Systematic studies of actinide systems by resonant inelastic X-ray scattering and high energy resolution X-ray spectroscopy

The unique behavior of 5f electrons plays a central role in shaping the intriguing physics and chemistry of actinide systems, influencing their bonding, reactivity, and technological applications. Probing the behavior of these electrons requires experimental techniques that are element-specific and chemically sensitive, in combination with theoretical analysis.

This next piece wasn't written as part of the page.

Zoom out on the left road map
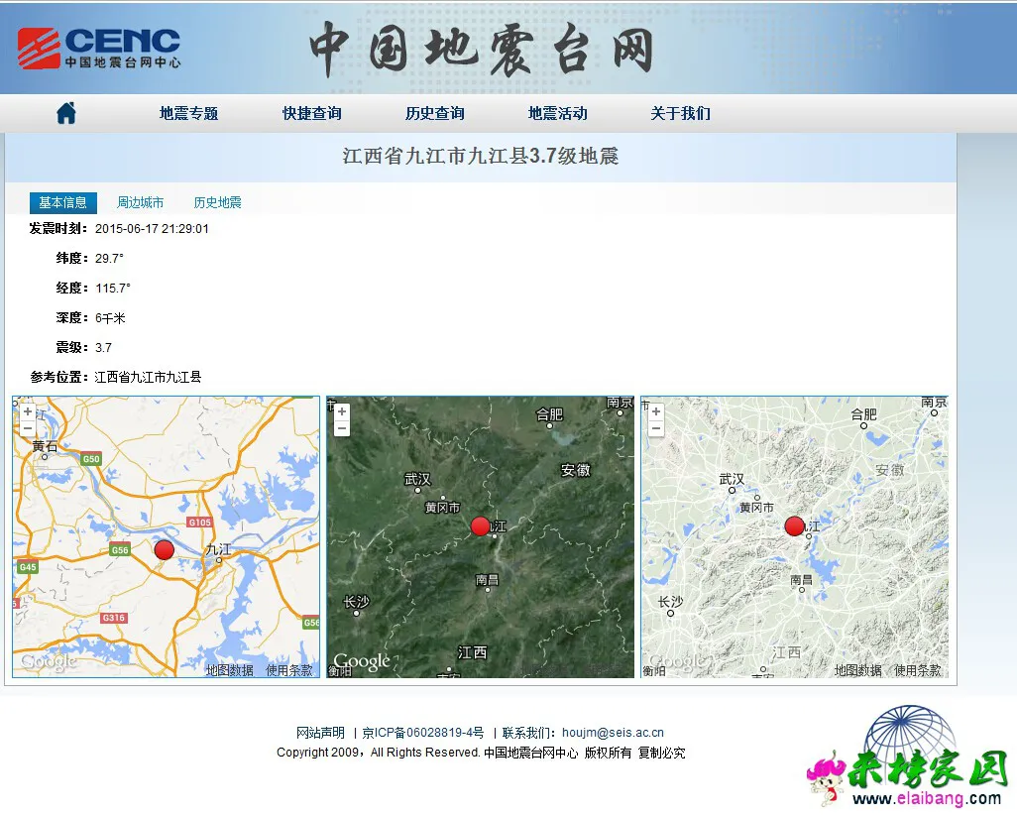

In this thesis, high energy resolution fluorescence detected X-ray absorption (HERFD XANES) at the actinide M₄ edge and 3d–4f resonant inelastic X-ray scattering (RIXS) are used to probe the 5f electronic states in actinide systems. A series of systematic studies are presented, focusing on: (i) the influence of different halide ligands on tri- and tetra-valent uranium, (ii) the M₄-edge spectral features of tetravalent Th, U, Np, and Pu in isostructural complexes, and (iii) the corresponding Cl K-edge XANES as a probe of ligand contributions. The results demonstrate the sensitivity of HERFD XANES and RIXS to subtle changes in bonding, oxidation state, and electronic interactions, offering a detailed picture of 5f-electron behavior. This work establishes an experimental–theoretical framework for studying complex actinide systems and f-electron materials more broadly.